Seventh Amended and Restated
Agreement of Limited Partnership
On the Closing Date, in connection with the transactions
contemplated by the Purchase Agreement and the Exchange Agreement,
the general partner of the Partnership (the “General Partner”)
executed the Seventh Amended and Restated Agreement of Limited
Partnership of the Partnership (the “Amended Partnership
Agreement”) to authorize and establish the rights, preferences and
privileges of the Preferred Units. The Preferred Units represent a
new class of partnership interests that rank senior to Common Units
with respect to distributions and liquidation. The Preferred Units
not held by the Partnership or its subsidiaries or affiliates
generally will vote on an as-converted basis with the Common
Units and will have certain class voting rights with respect to a
limited number of matters, including (subject to certain
exceptions) with respect to: (i) amendments to the Amended
Partnership Agreement that would be materially adverse to any of
powers, preferences, duties or special rights of the Preferred
Units; and (ii) amendments to the Amended Partnership
Agreement that would materially and adversely affect any holder of
Preferred Units in a disproportionate manner compared to any other
holder of Preferred Units, without the consent of the holder(s) of
Preferred Units disproportionately affected.
Holders of the Preferred Units are entitled to receive cumulative
distributions of 7.25% per annum. While the Preferred Units are
outstanding, the Partnership will be prohibited from paying
distributions on any junior securities, including Common Units,
unless full cumulative distributions on the Preferred Units (and
any parity securities) have been, or contemporaneously are being,
paid or set aside for payment through the most recent Preferred
Unit distribution payment date. At any time prior to an investment
grade rating event (as described below) or the Common Units are no
longer listed for trading on a national securities exchange, the
Preferred Unit distributions may be paid, in the sole discretion of
the General Partner (subject to certain rights of a holder to elect
cash), in additional Preferred Units, with the remainder paid in
cash.
On and after the fifth anniversary of the Closing Date, each holder
of Preferred Units may convert, in whole or in part, at any time
and from time to time upon the request of such holder, subject to
certain limitations, its Preferred Units into a number of Common
Units equal to (a) the number of Preferred Units to be
converted multiplied by (b) the quotient of (i) the
Preferred Unit Purchase Price plus any accrued and unpaid
distributions per Preferred Unit, divided by (ii) 92.5% of the
volume-weighted average price of the Common Units for the five
consecutive full trading days ending on the last full trading day
immediately prior to the delivery of a conversion notice.
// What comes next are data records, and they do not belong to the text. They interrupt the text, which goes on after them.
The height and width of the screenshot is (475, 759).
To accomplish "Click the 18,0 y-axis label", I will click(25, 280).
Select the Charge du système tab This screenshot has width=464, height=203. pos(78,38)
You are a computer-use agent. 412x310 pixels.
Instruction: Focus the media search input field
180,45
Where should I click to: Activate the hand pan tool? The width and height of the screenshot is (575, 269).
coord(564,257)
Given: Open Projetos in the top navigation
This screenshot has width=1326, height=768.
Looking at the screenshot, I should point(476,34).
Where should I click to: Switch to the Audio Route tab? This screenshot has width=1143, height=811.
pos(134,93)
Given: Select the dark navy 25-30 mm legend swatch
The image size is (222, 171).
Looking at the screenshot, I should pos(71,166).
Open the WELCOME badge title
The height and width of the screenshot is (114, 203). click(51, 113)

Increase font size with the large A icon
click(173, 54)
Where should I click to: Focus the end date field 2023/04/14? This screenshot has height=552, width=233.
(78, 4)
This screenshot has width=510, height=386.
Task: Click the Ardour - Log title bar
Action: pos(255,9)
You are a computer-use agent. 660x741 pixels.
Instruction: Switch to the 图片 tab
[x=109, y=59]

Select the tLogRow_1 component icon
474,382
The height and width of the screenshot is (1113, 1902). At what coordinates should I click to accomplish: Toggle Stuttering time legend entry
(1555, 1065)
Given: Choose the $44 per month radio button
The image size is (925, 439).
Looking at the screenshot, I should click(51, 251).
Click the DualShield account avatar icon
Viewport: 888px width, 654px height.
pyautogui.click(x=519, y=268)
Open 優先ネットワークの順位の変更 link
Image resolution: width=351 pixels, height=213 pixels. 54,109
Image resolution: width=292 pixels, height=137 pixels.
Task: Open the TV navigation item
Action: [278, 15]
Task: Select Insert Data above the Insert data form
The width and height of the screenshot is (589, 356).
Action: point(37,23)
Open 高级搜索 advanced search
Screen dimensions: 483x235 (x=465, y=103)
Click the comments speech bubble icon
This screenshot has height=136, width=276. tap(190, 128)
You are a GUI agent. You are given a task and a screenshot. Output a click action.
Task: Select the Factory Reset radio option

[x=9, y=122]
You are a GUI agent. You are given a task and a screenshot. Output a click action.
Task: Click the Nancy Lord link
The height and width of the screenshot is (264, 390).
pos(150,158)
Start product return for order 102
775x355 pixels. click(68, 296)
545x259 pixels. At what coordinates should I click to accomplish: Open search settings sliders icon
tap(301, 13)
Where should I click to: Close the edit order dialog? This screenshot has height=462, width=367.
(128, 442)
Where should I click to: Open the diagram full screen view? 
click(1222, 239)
Upon the occurrence of an investment grade rating event, as
described below, at any time on or prior to the sixth anniversary
of the Closing Date, each holder of Preferred Units may convert its
Preferred Units into a number of Common Units equal to the quotient
of (a) $1,010 plus any accrued and unpaid distributions per
Preferred Unit, divided by (b) 92.5% of the volume-weighted average
price of the Common Units for the five consecutive full trading
days ending on the last full trading day immediately prior to the
delivery of an investment grade rating event notice. An investment
grade rating event would occur if the senior notes issued by
Enterprise Products Operating LLC cease to have a rating of at
least “BBB-” or higher by
S&P Global, Inc., “BBB-” or higher by Fitch Ratings, Inc.
or “Baa3” or higher by Moody’s Investor Services, Inc.